═════ Text shown ═════
Bee Mites :
Family Chaetodactylidae Zachvatkin, 1941
Trichodactyliens Donnadieu, 1868: 69 (denoting "Trichodactyle Dufour"; as "subsection of Sarcoptides"; nom. preocc. Trichodactylidae H. Milne Edwards, 1853 in Decapoda)
Chaetodactylinae Zachvatkin, 1941: 347 (part., as subfamily of Glycyphagidae). See Klimov and OConnor (2008) for complete synonymy.
General Description. This family includes 5 genera more than 112 species and subspecies distributed worldwide (show map), except for Antarctica (Klimov and OConnor 2008). Chaetodactylids are obligate associates of long-tongued bees and has developed striking morphological, developmental, and biological adaptations to its hosts. The mites live in nests of bees as mutualists (feeding on nest waste), parasitoids (killing the bee egg or larvae), commensals or cleptoparasites (feeding on provisioned pollen) (Krombein 1962, Qu et al. 2002, Roubik 1987). Some parasitoids and cleptoparasites cause substantial damage to managed colonies of mason bees (Osmia) used as commercial pollinators (Bosch 1992, Bosch and Kemp 2001, Fain 1966, Kurosa 1987, Park et al. 2009).
Chaetodactylids disperse as heteromorphic deutonymphs on the adult insects, and the life cycles of the mites and their hosts are usually synchronized. In the Sennertia vaga species group, the deutonymph is probably lost and the mites disperse as feeding instars on adults of large carpenter bees. This group is unusual among astigmatid mites in that reproduction and feeding may occur during dispersal.
At least some species of the genus Chaetodactylus are able to produce morphologically regressive, non-phoretic, heteromorphic deutonymphs. These remain in the nest cavity to infest a new generation of cells when the cavity is re-used.
═════ Record set ═════
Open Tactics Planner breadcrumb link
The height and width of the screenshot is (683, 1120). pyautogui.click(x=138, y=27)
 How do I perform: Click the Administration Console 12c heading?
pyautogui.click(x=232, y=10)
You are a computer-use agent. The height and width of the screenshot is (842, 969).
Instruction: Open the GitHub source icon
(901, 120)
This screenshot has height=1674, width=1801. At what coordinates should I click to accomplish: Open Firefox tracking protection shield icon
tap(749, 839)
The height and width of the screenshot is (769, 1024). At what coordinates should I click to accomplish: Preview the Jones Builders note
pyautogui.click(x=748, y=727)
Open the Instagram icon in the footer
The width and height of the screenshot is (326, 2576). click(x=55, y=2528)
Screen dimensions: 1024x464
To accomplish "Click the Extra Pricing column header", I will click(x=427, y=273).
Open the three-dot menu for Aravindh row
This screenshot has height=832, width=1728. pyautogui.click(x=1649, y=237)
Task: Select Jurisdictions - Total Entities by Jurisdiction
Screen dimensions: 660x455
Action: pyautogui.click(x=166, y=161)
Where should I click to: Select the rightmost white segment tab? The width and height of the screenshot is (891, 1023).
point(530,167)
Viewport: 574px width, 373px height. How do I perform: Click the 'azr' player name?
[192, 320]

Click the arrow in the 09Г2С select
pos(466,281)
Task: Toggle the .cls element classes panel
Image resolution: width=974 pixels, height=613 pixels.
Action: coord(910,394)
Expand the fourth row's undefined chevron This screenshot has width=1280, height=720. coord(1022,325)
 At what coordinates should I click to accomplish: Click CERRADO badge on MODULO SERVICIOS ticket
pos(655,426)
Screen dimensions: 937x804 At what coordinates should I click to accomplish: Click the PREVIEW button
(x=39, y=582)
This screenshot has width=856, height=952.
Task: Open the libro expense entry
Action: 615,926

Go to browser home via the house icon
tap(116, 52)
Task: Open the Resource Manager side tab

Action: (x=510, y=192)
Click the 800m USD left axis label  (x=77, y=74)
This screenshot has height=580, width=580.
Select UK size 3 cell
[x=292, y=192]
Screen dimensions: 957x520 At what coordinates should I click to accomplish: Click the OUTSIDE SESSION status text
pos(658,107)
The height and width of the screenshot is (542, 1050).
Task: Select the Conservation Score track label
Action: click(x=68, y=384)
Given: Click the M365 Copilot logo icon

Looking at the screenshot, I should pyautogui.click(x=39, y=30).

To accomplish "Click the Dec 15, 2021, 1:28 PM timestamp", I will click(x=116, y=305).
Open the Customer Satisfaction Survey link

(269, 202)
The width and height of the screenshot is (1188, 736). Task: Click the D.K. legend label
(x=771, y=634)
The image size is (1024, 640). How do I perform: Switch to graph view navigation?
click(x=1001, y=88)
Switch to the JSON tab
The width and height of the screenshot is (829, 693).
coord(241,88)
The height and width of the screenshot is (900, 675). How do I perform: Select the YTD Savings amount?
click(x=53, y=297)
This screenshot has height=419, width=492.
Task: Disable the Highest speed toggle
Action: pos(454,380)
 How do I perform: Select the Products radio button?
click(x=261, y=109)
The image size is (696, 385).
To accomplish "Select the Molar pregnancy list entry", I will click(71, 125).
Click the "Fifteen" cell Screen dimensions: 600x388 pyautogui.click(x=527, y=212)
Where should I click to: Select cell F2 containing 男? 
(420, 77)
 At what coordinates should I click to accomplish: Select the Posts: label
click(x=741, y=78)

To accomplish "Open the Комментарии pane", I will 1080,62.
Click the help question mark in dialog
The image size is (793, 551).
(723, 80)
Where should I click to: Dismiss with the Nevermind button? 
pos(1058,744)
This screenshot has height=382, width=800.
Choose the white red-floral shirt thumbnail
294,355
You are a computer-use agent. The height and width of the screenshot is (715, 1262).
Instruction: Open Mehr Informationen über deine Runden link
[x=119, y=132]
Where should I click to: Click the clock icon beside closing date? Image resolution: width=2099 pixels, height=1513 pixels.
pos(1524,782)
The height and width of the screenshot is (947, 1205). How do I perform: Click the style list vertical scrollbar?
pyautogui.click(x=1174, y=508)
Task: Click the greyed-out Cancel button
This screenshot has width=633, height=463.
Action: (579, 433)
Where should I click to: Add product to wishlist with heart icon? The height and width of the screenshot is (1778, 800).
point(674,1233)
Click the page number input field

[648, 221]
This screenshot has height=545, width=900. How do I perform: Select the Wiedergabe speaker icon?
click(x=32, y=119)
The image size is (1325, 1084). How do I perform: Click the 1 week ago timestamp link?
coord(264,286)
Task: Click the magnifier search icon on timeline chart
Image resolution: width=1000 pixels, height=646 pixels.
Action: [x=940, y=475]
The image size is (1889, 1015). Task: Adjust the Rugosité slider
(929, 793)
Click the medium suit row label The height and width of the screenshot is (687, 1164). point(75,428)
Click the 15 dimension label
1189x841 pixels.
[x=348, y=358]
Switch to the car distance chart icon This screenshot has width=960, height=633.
═════
#### Activity list
**A.** Answer these questions using the bee mite text:
(i) How many genera does the family include?
(ii) In which species group is the deutonymph probably lost?
(iii) Where do the non-phoretic deutonymphs of some Chaetodactylus species stay?
**B.** Continue the bee mite text, starting after its final sentence.

#### Answers to each task
**A.**
(i) 5 genera
(ii) The Sennertia vaga species group
(iii) In the nest cavity

**B.**
Most chaetodactylids are oligoxenous, utilizing several closely related hosts and monophyletic groups of mites are often restricted to monophyletic groups of bees, suggesting that they may share common coevolutionary histories. However, historical dispersal of mites to new hosts, most probably, were governed by ecological factors (Klimov et al. 2007a), such as the bee nest architecture. Several bee species of the genera Tetrapedia, Ceratina and Xylocopa have even developed special pouches for mite transfer (acarinaria) (Klimov et al. 2007b), indicating possible mutualistic relationships.
Central and South America, the probable center of origin of the family, are characterized by an exceptional concentration of endemic lineages of mites and their hosts, unfortunately only a few mite species have been described from these regions (Klimov and OConnor 2007).
Diagnosis. The supracoxal sclerites are enlarged and modified. External vertical setae ve are absent or reduced to alveoli in all instars. Tarsal setae aa I, u and v I-IV are absent from all instars. Solenidion ω3 is shifted to the posterior part of tarsus I in tritonymphs and females (in males it is on the anterior side). In non-deutonymphs, the anterior oblique ridge of the gnathosoma is well-developed, starting near the posterior transverse ridge and extending anteriorly, meeting the internal wall of the palpcoxae. In heteromorphic deutonymphs, supracoxal setae scx are vestigial, with rounded or blunt tips; setae e and ba I-II are absent.
Note. The family-group name is a junior homonym of Chaetodactylini Tschitscherin, 1903 (Coleoptera) (OConnor, 1993).
- Achaetodactylus Fain, 1981 (=Chaetodactylus (Ochaetodactylus) Fain)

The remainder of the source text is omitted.